Golden Onion Dome Proposal
||The Dome symposium was created through an application by the City of Winooski to the Federal Government. The thought was to put a dome over the entire city of Winooski. Interest rose from many areas including the press, dome manufacturers, scientists, and citizens. On March 26 and 27, 1980 the symposium was held to determine if Federal funding would allow the project to ensue. The idea of the Golden Onion Dome was to take a different approach on energy conservation and determine if a city wide dome was a practical concept. Not only would this greatly effect the city of Winooksi's energy consumption and climate but also greatly impact community life in many ways.|
Many prominent people spoke on behalf of the Dome proposal including Dr. Dominique P.Casavant, Dr. Edward L. Henry, R. Buckminster Fuller, Lora Spiller, Thomas Zung, Roy Hall, Ernest Schaefer and Wendel R. Wendel. These people, coming from many different areas of expertise involving the Dome idea, spoke of the project with great enthusiasm. R. Buckminster Fuller, an architect and the person to put up the first geodisic dome stated "In a time of growing population and dwindling resources, especially energy, it is incumbent upon technology to dedicate itself to provide mankind with the means of sheltering himself from the elements with the least amount of materials and resources. Domes are inherently capable of achieving this end, and in particular with the use of the tensigrity principle and with the development of materials that have increasing amounts of strength to mass ratio, the project to dome Winooski is a feasible practicality."
photo courtesy of International Dome Symposium
Along with many other enthusiastic presentations, during the symposium, there were also those who criticized the idea. Among others, Douglas Taff and John Effenberger had arguments against the innovative project. Effenberger stated "The evolution of fabric structured is described with a discussion of the energy performance of some existing fabric structures detailed. It is pointed out that certain fabrics do well in warm climates, fabrics for cold climates are not so well advanced."
Towards the end of the symposium selected respondents stated why they agreed or disagreed with the Dome project. Mark Tigan, Executive Director of Community Development Winooski, Vermont, made the closing remarks. A few statements of his conclusion are as follows.

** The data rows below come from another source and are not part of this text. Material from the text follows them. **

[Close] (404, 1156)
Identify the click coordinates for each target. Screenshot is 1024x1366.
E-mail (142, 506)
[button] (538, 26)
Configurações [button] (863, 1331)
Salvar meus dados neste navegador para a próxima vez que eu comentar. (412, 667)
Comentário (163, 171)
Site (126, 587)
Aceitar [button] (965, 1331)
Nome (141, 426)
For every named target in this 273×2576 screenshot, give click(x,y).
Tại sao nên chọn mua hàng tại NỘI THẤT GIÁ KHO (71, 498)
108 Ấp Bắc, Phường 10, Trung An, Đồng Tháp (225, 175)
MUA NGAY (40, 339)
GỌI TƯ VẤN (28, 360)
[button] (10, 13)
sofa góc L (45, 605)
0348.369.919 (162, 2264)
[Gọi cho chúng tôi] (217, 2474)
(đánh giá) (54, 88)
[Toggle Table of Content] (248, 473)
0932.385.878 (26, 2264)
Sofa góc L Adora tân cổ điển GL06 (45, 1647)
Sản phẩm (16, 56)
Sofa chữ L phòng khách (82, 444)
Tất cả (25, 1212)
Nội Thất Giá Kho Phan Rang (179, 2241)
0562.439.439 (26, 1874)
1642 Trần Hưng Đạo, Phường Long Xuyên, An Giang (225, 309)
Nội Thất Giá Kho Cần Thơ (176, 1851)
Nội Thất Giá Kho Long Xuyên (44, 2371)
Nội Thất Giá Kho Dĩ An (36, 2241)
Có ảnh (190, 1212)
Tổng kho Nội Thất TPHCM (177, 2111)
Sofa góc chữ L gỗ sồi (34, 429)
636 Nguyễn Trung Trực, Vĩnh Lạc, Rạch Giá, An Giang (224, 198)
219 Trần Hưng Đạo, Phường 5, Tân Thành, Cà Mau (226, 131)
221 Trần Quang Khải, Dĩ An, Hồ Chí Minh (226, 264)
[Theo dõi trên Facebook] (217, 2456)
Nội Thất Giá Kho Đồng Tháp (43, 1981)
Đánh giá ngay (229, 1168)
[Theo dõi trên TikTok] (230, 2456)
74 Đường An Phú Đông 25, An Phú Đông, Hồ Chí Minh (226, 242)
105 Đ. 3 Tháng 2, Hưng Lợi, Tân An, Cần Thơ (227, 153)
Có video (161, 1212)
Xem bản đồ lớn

"I view what has been said in a way which is not unbiased, but rather biased toward domes. The symposium brought into better focus the issues associated with domes. It really sharpened the points of controversy and placed in a better context the role that today's domes can be expected to play. This concept is not on the extreme side but certainly poses itself on the edge of innovation. It has been made clear that the role of domes will change with the availability and affordability of energy, and that is a rather straight-forward application of the supply demand curve...To summarize the arguments pro-dome today: Domes can be energy exporters, depending on their management. Domes allow for climate control. Some people view that as an argument against, but on the whole I think it generally would be viewed favorably. Domes would result in savings on internal structure maintenance, Structures within the domes, not subject to the extremes of the weather could be constructed out of less rigorous materials. Other kinds of construction such as streets and walk-ways, would also last much longer. Domes ass net usable space to the communities because they allow for use of rooftops for gardens and such. Because this is new construction, domes would benefit the construction business by providing jobs. These would be like the construction of the pyramids except that it would not be dome with slave labor. They would result in the reduction of automobile usage, the effect being a net savings in non-renewable energy supplies."
The Golden Onion Dome obviously did not occur, but as you can see from a brief sample of what was discussed during the symposium, there may be a possibility that this issue will come up again in the future.